Impressions of Myanmar in 2000
Impressions are made up of small bits and pieces of information and are therefore superficial compared to the in-depth evaluations that can result from the professional analysis of an exhaustive database. My overall impression of Myanmar were positive with respect to the people and negative concerning the government. But these are only impressions.
It started poorly. The Myanmar embassy in Ottawa had told me it was possible to enter Myanmar from China by the Muse border post but their consulate in Kunming declared that the Yangon airport was the only authorized entry point for strangers from non contiguous countries. I therefore travelled via Chiang Mai and Bangkok because that was cheaper than flying directly from Kunming to Yangon.
It seems that the flow of information is not very efficient between various administrations of the country for I met an Australian couple in Mandalay who had just flown in directly from Chiang Mai. This did not give me a good impression.
I finally got to Yangon where I got a night bus for Taunggyi in the Shan state, not far from the famous amphibious villages built by the Intha tribes around magnificent Inle Lake.
I visited the markets in Taunggyi, Naungshwe, Heho, and Pyin U Lwin in the hope of taking photos of the ethnic minorities as I had done in China where they are recognized as nationalities and where the people are proud to wear their national costumes to show their distinct identities. I was therefore very disappointed to see almost everyone dressed the same way. I took a few photos for my web site but they are less colorful than those I took in China. It was explained to me that minorities here tend to dress like the Burman majority to avoid attracting the attention of the authorities who have at times, exerted a fierce repression towards the Shan, the Kashin, the Chin and the Karen to name only the most important of the people dominated and marginalised by the military dictatorship presently in power.
The junta claims it has signed peace accords with most of the rebel groups that were fighting for the autonomy they had been promised by the 1947 Panglong Treaty which has never been respected by the central government. It is however reasonable to doubt the cessation of armed conflicts claimed by the junta because more than half of the country is still out of bounds for strangers. I think there is probably no more than a temporary cease-fire because the problem of the rights of the minorities remains unsolved.
It is very difficult to find out what is going on, even for someone here, because the media are very closely controlled and everyone I met, (small merchants, civil servants and businessmen), were afraid to talk politics. A courageous ex-student confided in me that "Military Intelligence" had informers everywhere and that extreme discretion was required because "people were disappearing".

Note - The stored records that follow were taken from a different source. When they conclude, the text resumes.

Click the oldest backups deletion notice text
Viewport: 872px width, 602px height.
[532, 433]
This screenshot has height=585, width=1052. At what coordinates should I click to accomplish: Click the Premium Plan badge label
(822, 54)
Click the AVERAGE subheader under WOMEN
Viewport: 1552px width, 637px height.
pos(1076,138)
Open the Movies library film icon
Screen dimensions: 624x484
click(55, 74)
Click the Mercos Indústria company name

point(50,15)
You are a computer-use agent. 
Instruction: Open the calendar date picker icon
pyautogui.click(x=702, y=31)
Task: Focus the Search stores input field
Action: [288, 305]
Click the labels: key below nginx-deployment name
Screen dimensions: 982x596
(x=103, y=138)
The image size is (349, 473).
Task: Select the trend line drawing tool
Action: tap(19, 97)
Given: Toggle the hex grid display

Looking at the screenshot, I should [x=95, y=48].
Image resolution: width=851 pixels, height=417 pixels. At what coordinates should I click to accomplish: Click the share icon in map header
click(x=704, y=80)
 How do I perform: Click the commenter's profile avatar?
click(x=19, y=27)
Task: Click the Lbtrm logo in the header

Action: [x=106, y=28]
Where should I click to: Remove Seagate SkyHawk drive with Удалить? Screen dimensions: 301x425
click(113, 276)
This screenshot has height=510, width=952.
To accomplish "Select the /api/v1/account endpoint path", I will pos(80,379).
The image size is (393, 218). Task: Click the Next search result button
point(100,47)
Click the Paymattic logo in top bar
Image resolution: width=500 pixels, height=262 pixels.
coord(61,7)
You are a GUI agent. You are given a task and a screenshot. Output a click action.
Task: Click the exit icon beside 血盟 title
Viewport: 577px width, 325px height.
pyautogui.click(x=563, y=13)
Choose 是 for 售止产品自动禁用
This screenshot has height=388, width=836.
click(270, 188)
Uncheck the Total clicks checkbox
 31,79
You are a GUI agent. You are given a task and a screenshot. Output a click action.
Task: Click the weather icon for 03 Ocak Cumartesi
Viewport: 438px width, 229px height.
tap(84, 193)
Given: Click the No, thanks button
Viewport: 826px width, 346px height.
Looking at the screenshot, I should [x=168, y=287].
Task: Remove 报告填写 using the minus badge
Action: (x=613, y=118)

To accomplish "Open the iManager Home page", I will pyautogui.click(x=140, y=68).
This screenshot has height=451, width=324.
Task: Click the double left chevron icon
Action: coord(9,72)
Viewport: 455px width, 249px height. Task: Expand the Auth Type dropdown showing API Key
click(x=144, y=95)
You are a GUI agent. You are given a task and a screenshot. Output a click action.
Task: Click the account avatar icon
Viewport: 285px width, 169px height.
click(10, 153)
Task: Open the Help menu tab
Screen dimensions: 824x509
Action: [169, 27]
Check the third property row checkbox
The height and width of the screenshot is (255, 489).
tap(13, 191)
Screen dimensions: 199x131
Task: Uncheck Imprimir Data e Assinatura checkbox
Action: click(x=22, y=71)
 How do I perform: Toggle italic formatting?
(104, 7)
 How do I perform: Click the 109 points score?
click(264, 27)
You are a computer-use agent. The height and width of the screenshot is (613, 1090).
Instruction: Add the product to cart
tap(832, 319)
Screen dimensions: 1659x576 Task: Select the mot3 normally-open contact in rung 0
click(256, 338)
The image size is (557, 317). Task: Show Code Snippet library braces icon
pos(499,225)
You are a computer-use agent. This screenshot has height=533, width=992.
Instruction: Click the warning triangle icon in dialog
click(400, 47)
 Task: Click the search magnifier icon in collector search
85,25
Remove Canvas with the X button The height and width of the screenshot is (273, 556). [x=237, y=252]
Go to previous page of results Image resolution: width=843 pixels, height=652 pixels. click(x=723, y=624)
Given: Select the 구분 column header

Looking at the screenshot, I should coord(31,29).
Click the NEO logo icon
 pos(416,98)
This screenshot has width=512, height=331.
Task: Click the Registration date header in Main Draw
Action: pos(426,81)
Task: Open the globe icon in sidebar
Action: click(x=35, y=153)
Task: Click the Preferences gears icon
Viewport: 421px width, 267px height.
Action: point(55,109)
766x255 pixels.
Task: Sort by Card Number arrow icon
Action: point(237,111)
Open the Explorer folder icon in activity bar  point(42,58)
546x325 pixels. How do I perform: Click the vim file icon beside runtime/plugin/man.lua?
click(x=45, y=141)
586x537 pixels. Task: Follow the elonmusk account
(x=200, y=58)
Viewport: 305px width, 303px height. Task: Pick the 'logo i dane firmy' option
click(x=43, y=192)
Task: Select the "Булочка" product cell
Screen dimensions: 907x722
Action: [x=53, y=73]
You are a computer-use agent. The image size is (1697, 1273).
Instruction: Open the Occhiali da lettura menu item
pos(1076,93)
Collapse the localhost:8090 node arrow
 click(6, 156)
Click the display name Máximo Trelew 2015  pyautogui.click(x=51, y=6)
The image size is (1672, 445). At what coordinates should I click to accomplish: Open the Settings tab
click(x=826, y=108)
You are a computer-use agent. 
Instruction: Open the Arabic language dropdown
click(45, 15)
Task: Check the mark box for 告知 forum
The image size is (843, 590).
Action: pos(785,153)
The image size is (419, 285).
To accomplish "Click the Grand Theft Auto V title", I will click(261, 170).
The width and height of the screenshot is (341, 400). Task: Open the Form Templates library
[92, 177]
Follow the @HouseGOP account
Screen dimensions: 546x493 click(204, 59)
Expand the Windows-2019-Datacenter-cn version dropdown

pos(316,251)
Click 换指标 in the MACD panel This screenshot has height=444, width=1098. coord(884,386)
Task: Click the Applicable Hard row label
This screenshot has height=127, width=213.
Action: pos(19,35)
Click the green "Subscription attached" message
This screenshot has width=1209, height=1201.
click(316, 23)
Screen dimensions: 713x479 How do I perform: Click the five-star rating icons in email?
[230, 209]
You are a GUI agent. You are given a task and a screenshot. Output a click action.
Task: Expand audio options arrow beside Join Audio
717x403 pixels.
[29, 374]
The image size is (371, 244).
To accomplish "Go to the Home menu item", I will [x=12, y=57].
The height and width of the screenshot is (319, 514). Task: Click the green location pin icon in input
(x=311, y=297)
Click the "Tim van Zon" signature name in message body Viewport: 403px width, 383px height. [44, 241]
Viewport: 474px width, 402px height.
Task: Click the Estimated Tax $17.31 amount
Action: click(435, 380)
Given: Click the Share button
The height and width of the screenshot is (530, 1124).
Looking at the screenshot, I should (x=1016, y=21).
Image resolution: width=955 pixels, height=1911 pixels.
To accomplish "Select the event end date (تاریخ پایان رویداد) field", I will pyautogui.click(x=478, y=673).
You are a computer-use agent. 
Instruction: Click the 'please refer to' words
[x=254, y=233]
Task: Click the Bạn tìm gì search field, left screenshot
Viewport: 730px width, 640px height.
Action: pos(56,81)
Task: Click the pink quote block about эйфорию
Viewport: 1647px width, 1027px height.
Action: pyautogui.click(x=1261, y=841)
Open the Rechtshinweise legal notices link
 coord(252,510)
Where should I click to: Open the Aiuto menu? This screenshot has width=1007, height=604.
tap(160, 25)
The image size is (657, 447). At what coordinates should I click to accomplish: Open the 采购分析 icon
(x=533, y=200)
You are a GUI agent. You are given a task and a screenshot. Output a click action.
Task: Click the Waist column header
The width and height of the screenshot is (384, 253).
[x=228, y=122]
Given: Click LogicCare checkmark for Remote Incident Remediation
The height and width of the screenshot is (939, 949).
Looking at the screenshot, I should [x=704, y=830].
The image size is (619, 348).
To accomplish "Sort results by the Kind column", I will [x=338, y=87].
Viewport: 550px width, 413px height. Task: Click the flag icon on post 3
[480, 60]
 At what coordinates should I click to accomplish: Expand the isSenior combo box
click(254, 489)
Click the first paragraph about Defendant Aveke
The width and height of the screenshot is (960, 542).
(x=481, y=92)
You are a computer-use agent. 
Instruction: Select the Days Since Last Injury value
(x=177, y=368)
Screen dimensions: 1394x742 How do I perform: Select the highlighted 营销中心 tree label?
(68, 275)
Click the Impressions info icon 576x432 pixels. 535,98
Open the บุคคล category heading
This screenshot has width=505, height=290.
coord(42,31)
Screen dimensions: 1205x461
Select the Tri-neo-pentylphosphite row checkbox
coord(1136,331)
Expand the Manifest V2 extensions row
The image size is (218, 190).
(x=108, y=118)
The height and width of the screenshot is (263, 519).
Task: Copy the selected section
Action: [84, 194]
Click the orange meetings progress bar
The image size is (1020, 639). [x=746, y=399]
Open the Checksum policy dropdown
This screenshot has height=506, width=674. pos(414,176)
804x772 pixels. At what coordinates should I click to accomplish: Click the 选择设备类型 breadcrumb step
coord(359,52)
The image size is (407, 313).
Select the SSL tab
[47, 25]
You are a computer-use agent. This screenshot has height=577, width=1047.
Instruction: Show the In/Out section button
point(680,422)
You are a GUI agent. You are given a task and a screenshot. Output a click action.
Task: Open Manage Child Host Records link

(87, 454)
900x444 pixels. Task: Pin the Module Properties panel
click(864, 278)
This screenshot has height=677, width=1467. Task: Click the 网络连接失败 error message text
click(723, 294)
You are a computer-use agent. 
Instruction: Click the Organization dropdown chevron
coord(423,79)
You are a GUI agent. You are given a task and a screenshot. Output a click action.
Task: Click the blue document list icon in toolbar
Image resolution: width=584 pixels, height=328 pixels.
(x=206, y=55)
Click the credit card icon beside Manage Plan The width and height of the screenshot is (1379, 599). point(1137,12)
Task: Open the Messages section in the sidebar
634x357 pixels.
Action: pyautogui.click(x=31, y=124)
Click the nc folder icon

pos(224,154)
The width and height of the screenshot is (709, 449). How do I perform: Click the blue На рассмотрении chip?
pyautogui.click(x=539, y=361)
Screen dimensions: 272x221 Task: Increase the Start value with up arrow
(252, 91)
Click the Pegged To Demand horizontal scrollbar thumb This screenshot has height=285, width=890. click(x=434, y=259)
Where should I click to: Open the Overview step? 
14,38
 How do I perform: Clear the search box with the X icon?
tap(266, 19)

The official English language daily, "New Light of Myanmar", systematically presents a smug and often infantile vindication of the government's actions (the State Peace and Development Council led by general Than Shwe). It gives a bad impression and one can only guess the kind of biased propaganda that the Burman language media deliver. The opposition, if any, is underground or abroad and the universities have been closed since 1996 following student manifestations in favor of Aung San Suu Kyi, the daughter of the hero Aung San, father of national independence from Britain. Her worldwide notoriety and her Nobel Peace Prize no doubt explain why she is still alive.
Here and there, huge billboards proclaim the People's support to the Tamataw (Armed Forces) in the struggle for Peace, Order, Morality, Development, National Unity and against Neocolonialism, Corrupting Foreign Influences and... Aids! You have to see it to believe it, you would think you were in China during the Cultural Revolution!
The people endure that dictatorship without a murmur. They are very poor and their first preoccupation is to survive day-to-day. The average civil servant earns only 15 dollars a month and the wages of manual labor is only half of that. The people must certainly suspect the imposture that the regime represents but without a free press and Internet, it is difficult for them to realize to what extent their country has retrograded relatively to the progress realised in neighbouring countries. Everywhere, they have remained hospitable and friendly in spite of the xenophobic propaganda of the government.
They take solace from their miserable living conditions in their religion that associates the cult of good and bad spirits (the Nats), with Therevada Buddhism which is practiced here like in Sri Lanka, Thailand, Cambodia and Laos. Temples, monasteries and places of pilgrimage have grown rich from the donations of poor people who deprive themselves to gain merits in order to be born to a better life in a future existence!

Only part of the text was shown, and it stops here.